I have a number of agents that poll for work, sleep and then repeat. They are structured something like this:
class Agent:
def run_once(self):
"""Do all the work for a single iteration."""
def run_loop(self):
while True:
self.run_once()
time.sleep(self.interval)
I like to have a command-line option to run through a single iteration and stop. This is handy for testing, catching up after scheduled downtime, etc. My first attempt went something like this:
class Agent:
...
def run(self):
args = self.parse_arguments(sys.argv)
if args.run_once:
self.run_once()
else:
self.run()
Fairly straightforward design – switch on the command-line argument and then
call either run_loop
or run_once
. The problem, though, is that run_once
is called from two different places, so all the error handling, logging,
clean-up and other stuff that run_loop
does has to be pushed up to run
,
either wholesale or within the args.run_once
conditional block. It would be
preferable to have run_loop
run either infinitely or just once. Also,
depending on which, it should sleep at the end or not.

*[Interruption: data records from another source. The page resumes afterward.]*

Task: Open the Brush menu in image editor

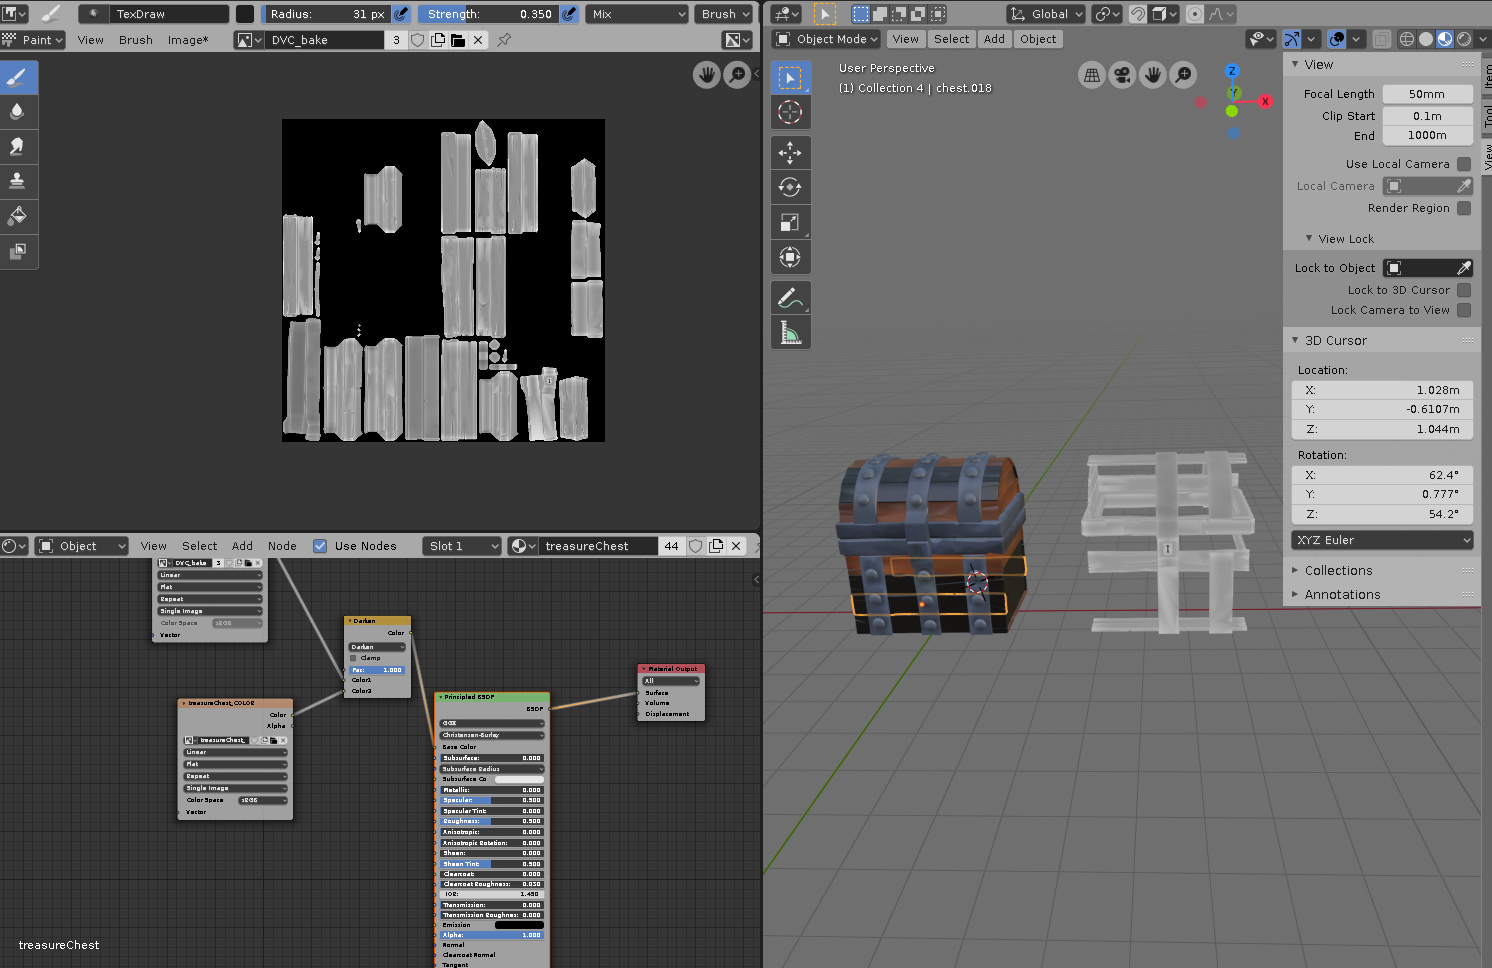Action: (136, 40)
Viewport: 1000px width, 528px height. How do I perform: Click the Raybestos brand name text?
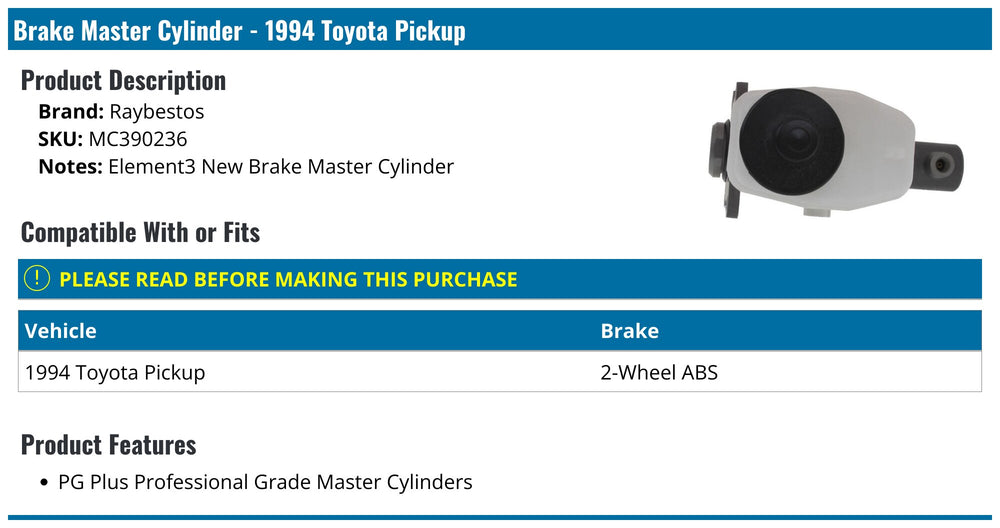click(x=157, y=112)
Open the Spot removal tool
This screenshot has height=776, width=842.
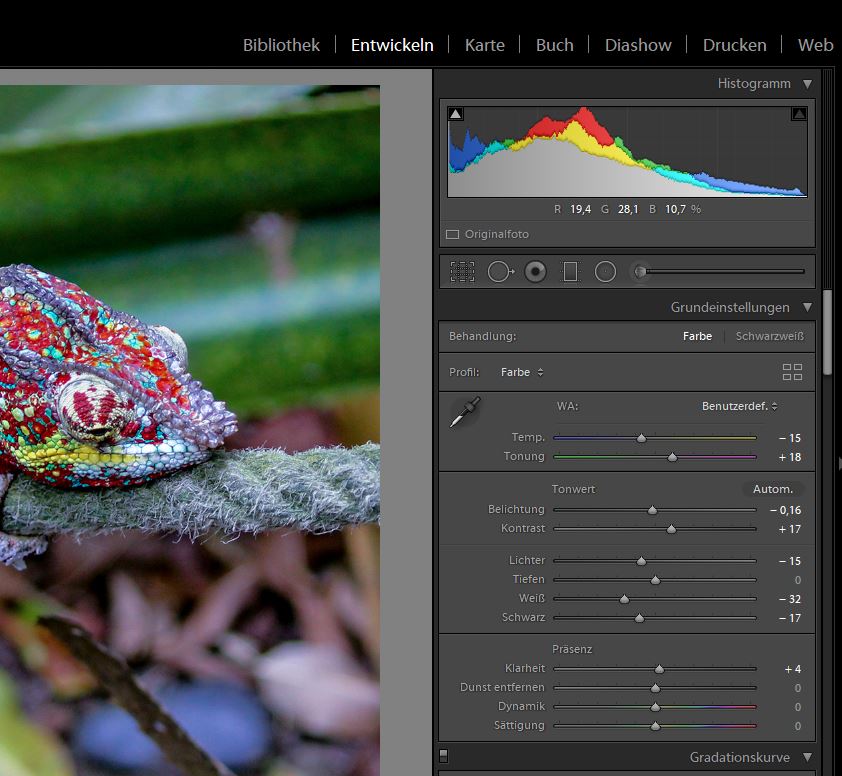click(500, 270)
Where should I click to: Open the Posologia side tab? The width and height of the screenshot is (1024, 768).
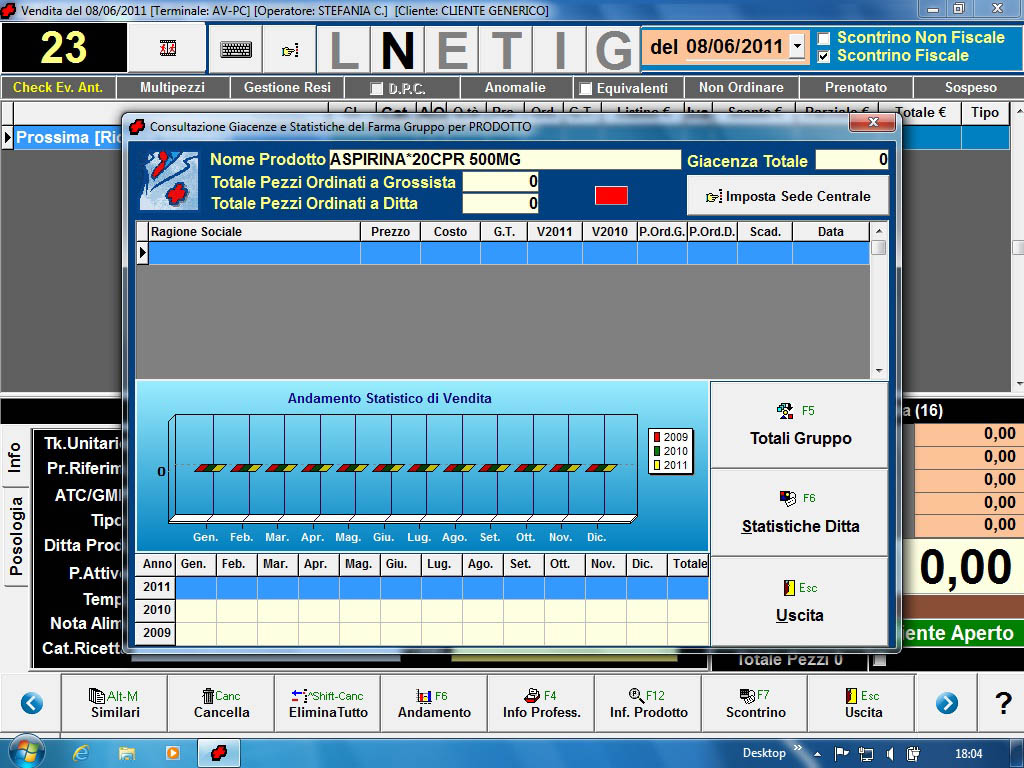tap(16, 537)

An obvious solution is to implement another function which handles the
conditional iteration, calling run_once
and sleeping, leaving the error
handling and clean-up in run_loop
.
A better solution is to use itertools.repeat
from the Python standard
library. It has two parameters: what value to return repeatedly and how many
times to do it (None
means repeat infinitely), which conveniently enough,
are the two things that need to be different in our run modes.
Now run
and run_loop
look like this, without the need for an intermediate
function:
class Agent:
...
def run(self):
args = sef.parse_arguments(sys.argv)
self.run_loop(run_only_once=args.run_once)
def run_loop(self, run_only_once=None):
once_or_delay = (0, 1) if run_only_once else (self.interval,)

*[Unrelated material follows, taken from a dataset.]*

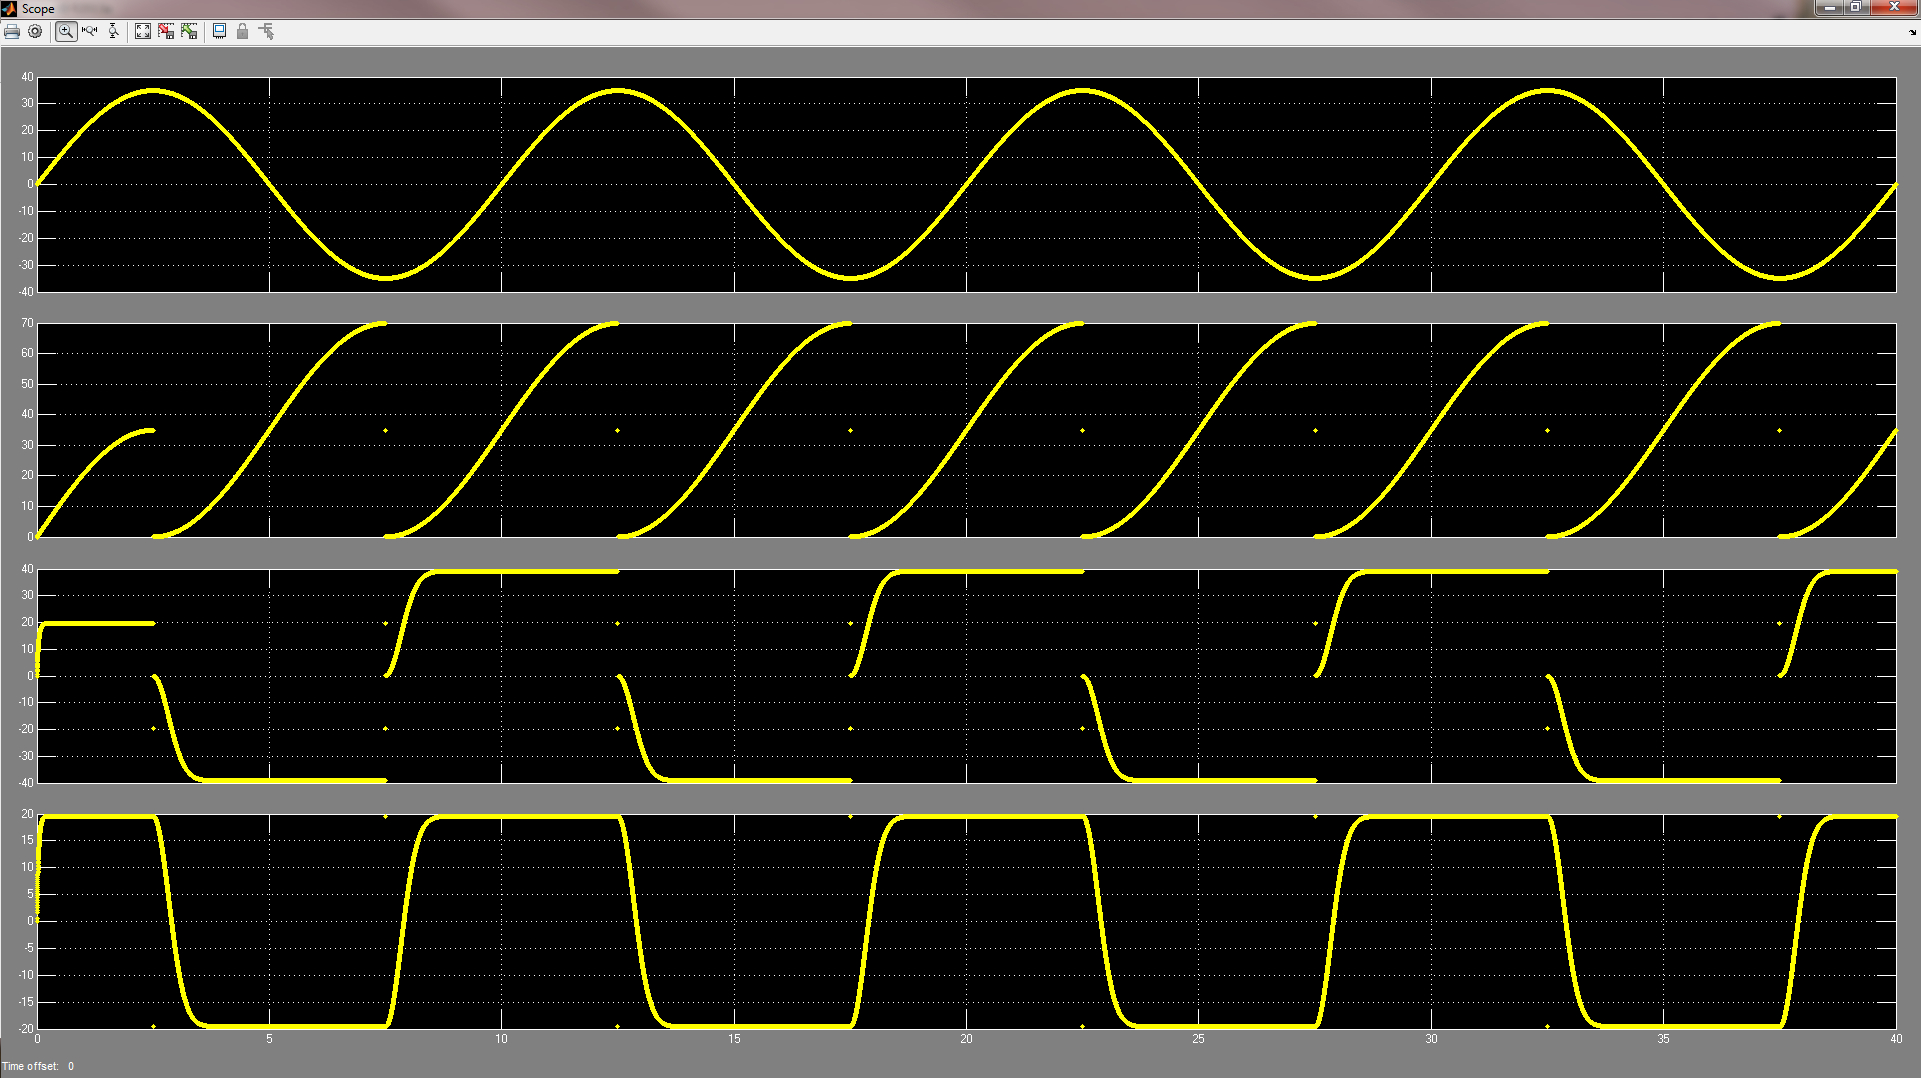
Task: Save current axes settings (red arrow icon)
Action: point(166,32)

for delay in repeat(*once_or_delay):
self.run_once()
time.sleep(delay)
That’s pretty good – our arguments for repeat
in the “run only once” case
are 0 delay (sleep) and repeat once; for the “run endlessly” case they are the
delay interval and nothing, which means repeat infinitely.
(There is a difference in sleeping for 0 seconds and not calling sleep at all, in terms of process scheduling with the operating system, but the distinction is not important for this case.)
The tuple arguments of repeat
are not particuarly obvious or
self-documenting; using keyword arguments would be better for that. So for our final revision, let’s instead make a dict
:
class Agent:
...
def run_loop(self, run_only_once=None):
once_or_delay = {'object': 0, 'times': 1} if run_only_once \
else {'object': self.interval, 'times': None}
for delay in repeat(**once_or_delay):
self.run_once()
time.sleep(delay)
This, I believe, is nearly as concise as the previous version, but the meaning
of the values is more obvious. Compared with the first version, the call to
run_once
happens in only one place, so there are fewer branches to test and
understand.
Putting it all together, the code ends up looking something like this:
class Agent:
...
def run(self):
"""Initialize agent and start work loop."""
args = sef.parse_arguments(sys.argv)
self.run_loop(run_only_once=args.run_once)
def run_loop(self, run_only_once=None):
"""Run infinitely, handle errors, delay between runs."""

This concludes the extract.